In the master's steps we trod
Where the science lay dinted
Heat was in the very sod
Which the {Hooke|Joule|Krebs|Luria} had printed.

that it's great to be doing real science with The Yoof.

It reminded me of my own undergraduate career in the last century, which was rather less inspirational, for much of the content, than my experience with "Old Wilkie" (who was/is probably only ten years older than me).  Even when you're taught your Intro Physics by a Nobel prize winner (ETS Walton - Ireland's own/only science Nobellist - in his last year before he retired), it's still a drag to be tricking about with springs  to replicate Hooke's law Ut tensio, sic vis almost exactly 300 years after the autodidact had sorted it out for all time.

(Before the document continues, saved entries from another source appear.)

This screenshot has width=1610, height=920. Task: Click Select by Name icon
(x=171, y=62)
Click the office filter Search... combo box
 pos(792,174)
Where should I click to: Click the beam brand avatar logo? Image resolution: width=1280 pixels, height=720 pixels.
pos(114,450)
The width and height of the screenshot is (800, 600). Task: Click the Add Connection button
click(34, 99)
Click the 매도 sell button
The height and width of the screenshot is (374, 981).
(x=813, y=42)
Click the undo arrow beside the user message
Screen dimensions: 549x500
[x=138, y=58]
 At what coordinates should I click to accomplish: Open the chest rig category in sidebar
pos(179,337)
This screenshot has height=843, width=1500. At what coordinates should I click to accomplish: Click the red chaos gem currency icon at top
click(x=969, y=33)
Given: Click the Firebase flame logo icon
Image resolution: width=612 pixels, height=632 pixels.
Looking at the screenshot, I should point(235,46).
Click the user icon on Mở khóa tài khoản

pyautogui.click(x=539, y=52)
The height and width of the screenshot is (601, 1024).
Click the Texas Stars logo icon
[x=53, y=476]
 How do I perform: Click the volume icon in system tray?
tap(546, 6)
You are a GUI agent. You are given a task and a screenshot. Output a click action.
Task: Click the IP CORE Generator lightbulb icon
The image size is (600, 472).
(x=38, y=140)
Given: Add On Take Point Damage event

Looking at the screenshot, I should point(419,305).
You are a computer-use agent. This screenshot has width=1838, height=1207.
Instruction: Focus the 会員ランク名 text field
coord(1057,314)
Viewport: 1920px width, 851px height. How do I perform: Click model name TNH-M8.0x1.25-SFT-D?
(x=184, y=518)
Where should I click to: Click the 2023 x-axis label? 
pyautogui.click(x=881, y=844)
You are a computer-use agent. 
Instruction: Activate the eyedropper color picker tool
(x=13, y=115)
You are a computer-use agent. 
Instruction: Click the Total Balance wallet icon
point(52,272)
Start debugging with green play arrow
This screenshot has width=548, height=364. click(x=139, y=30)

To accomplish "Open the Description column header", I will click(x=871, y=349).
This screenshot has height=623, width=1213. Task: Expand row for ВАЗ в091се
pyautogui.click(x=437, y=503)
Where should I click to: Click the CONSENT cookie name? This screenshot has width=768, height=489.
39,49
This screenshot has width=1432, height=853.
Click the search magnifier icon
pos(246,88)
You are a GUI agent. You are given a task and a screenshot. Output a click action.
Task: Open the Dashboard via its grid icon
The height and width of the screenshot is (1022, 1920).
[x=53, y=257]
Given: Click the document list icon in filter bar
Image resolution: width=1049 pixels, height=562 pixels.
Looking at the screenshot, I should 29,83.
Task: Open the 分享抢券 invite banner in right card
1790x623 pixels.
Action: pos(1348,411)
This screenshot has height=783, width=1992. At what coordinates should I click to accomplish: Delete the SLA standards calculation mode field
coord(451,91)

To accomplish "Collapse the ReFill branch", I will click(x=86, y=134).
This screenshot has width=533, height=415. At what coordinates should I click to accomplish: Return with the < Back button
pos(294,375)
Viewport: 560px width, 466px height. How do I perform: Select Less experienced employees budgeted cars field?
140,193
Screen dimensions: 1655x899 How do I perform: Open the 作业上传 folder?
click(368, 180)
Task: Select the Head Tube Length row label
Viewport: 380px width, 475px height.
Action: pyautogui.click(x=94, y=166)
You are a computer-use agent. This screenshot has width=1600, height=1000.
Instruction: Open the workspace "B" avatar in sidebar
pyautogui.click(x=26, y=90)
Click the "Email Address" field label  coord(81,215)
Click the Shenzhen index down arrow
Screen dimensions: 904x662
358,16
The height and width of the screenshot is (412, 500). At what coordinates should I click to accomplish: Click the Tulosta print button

But in my second year, one of the lecturers came back full of beans from a sabbatical stint in Davis, California.  He wanted to identify and isolate a particular class of "petite" mutants in yeast, so that they could be mapped w.r.t. similar already known mutants.  They were called petite because their mitochondria-challenged colonies grew small.  The rate of spontaneous mutation in baker's yeast Saccharomyces cerevisiae is about 1 mutation in every billion DNA bases per cell division.  You might guess that mutations in 1000 of the bases in the genome would sufficiently challenge the mitochondria to make the cells grow petite.  That's a guess based on: a gene being on average 1000 bases long; several sensitive genes being involved in normal growth; and several of the mutations being sufficiently benign as to be undetectable on a petri dish.  So every 1,000,000 cell divisions you might hope to see one tiny slow growing colony.  What better, thought the Machiavellian Dr California, than to have 5 dozen students spread suitably diluted yeast  cells on hundreds of petri dishes for a few weeks and look for dinky colonies, like the one red-arrowed here.  This was boring, repetitive, painstaking work that went on forever . . . and I was stoked! It was the high-point of my week after week - would I find a petite colony? would any of us find a petite colony? would a petite colony be found in our lifetimes?  I was being respected as a co-worker, I was doing real science, I was pushing the frontiers.  If next year we can get a couple of students to feel something of that passionate engagement, it will have been worth it.